--- Excerpt to read ---
== Segment start ==

Posted by: Bob Conner | February 26, 2011 at 01:31 AM
Negative, Ghost Rider.
Society, a collection of individuals choosing to live together, is the foundation of civilization. Marriage & what defines it is culture driven & isn't consistently defined from culture to culture.
Posted by: Matthew | February 27, 2011 at 12:37 PM
One might speculate that the bishop has not asked Cuomo directly about the chasteness of his relationship with his live-in girlfriend. Much as one didn't ask about the bishop or priest's "housekeeper" centuries ago.
Anyway, you know I don't think that the Church should be actively prohibiting those in the pews from participating in sacraments. Seems to me Jesus welcomed the adulterers and tax collectors to break bread with him at his table. Why are we judging? Should the Catholic Church start denying communion to every parishoner who isn't married in the Catholic Church? Many of it's most ardent supporters might have to defect in that case.
Posted by: Molly | February 27, 2011 at 05:17 PM
I'm not saying the church should be looking to withhold communion from Cuomo on the basis of his relationship with Lee, but that its public nature makes it a legitimate subject for comment.
Posted by: Bob Conner | February 28, 2011 at 06:55 AM
"I'm not saying the church should be looking to withhold communion from Cuomo on the basis of his relationship with Lee, but that its public nature makes it a legitimate subject for comment."
Bob,
I think that's a very disingenious statement. If he were single or a widower, we wouldn't be telling ANY public official that they should get married regardless of whether they were simply dating someone or not.
So what makes the governor fair game in this case? Its not like he ran on any sort of "moral" or "family values" platform like his opponent did (or his predessors).
Posted by: Matthew | March 01, 2011 at 09:01 AM
Lee shares a household with Cuomo, held the Bible at his swearing-in and has been acting as a quasi first lady, and has made a public statement (as quoted in this blog post) which got my attention. Like it or not, a governor is to some extent a role model and the state of marriage is to some extent a public issue. It seems to me all this makes their nonmarital status a legitimate subject for comment.

== Segment end ==

--- Saved data entries ---

== Segment start ==

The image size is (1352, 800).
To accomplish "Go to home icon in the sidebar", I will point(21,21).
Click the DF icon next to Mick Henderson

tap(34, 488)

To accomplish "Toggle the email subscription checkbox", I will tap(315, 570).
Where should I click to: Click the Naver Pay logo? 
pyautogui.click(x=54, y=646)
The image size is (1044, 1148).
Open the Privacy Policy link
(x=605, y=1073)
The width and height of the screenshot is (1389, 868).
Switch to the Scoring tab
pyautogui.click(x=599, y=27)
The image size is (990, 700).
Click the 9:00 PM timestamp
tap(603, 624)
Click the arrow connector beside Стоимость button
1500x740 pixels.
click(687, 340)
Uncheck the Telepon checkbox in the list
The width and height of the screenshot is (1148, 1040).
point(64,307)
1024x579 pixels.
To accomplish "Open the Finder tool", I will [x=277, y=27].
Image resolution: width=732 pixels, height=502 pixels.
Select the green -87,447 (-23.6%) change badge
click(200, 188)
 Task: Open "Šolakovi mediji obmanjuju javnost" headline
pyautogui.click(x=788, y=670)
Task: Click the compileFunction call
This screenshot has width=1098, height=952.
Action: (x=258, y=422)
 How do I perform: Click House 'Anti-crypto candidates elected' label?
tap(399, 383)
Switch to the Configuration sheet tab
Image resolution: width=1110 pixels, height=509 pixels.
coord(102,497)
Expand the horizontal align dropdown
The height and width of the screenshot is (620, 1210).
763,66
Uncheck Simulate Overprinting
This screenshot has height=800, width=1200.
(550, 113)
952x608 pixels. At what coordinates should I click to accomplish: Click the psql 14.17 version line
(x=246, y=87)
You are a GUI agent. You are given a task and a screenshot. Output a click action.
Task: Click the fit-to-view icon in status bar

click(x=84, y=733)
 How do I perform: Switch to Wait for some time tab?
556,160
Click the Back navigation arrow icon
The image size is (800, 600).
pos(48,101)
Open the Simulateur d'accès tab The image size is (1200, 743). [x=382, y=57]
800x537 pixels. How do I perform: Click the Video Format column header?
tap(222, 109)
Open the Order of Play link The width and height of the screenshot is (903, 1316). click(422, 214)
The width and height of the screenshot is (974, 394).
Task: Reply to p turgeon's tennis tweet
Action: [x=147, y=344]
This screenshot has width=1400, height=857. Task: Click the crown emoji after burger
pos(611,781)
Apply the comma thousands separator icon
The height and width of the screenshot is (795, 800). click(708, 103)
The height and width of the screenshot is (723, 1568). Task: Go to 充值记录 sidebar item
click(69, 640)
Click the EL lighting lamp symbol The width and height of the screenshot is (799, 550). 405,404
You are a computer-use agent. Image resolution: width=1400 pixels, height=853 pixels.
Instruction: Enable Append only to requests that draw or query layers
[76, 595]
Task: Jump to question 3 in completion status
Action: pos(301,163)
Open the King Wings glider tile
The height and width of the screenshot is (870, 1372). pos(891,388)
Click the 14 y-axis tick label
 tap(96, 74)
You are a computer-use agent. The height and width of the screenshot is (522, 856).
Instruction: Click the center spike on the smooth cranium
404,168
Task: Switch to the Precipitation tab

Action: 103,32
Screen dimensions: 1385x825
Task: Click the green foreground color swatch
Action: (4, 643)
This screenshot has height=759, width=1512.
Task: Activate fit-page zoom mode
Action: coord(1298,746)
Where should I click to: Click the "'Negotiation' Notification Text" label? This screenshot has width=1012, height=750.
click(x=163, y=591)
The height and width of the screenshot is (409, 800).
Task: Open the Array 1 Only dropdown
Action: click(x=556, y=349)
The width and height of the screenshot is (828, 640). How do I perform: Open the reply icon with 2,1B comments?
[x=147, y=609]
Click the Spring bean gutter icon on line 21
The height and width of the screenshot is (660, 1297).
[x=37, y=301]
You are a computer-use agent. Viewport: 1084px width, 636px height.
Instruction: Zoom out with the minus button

== Segment end ==

--- Using the information ---
1 > Extract from the comment thread about Cuomo's relationship the passage beginning at the words "Posted by: Molly" and ending after the words "someone or not.".
2 > Extend the comment thread about Cuomo's relationship, picking up after its final comment.

--- Activity answers ---
1 >
Posted by: Molly | February 27, 2011 at 05:17 PM
I'm not saying the church should be looking to withhold communion from Cuomo on the basis of his relationship with Lee, but that its public nature makes it a legitimate subject for comment.
Posted by: Bob Conner | February 28, 2011 at 06:55 AM
"I'm not saying the church should be looking to withhold communion from Cuomo on the basis of his relationship with Lee, but that its public nature makes it a legitimate subject for comment."
Bob,
I think that's a very disingenious statement. If he were single or a widower, we wouldn't be telling ANY public official that they should get married regardless of whether they were simply dating someone or not.

2 >
Posted by: Bob Conner | March 01, 2011 at 11:30 AM
You're reaching.
My sister lived w/ her (now) husband for close to 4 years (if not longer). She went to his graduation which is an equally public event (& he went to his). They advised each other on major life decisions before even that. She lived w/ his family for multiple summers during that span. They way you're describing making it out, you'd have them tying the knot the moment they moved in together.
The only thing marriage really benefits is come tax time, medical decision making, & next of kin issue. Beyond that, there really isn't much of an upside to it anymore.
Posted by: Matthew | March 01, 2011 at 08:10 PM
I guess we're just going to have to disagree, Matt. I think marriage is a moral issue, and that where it is mostly absent the consequences are disastrous for those communities and the children growing up in them.
Posted by: Bob Conner | March 02, 2011 at 01:47 PM
"it is mostly absent the consequences are disastrous for those communities and the children growing up in them."
As opposed to bad marriages & the consequences of such when they were rushed into it.
Posted by: Matthew | March 03, 2011 at 12:07 AM
The best approach to most bad marriages is to make them better, but I don't think their badness is generally the result of having rushed into the wedded state.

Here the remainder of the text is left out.